## Data shown

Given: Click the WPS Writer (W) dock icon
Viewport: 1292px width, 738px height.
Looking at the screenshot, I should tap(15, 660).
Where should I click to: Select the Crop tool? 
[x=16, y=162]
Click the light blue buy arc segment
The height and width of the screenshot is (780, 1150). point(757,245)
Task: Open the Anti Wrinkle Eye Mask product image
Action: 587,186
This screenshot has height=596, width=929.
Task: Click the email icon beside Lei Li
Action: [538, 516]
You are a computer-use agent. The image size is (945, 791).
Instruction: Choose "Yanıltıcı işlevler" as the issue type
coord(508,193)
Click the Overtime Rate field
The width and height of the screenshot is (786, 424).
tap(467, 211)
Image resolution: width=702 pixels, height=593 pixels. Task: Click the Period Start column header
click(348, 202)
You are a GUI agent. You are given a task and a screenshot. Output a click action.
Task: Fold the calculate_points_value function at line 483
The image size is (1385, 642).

## Problem to work on
Examine the records above and give the number of lines in which the string "agent" appears, with no other words.

## Task solution
2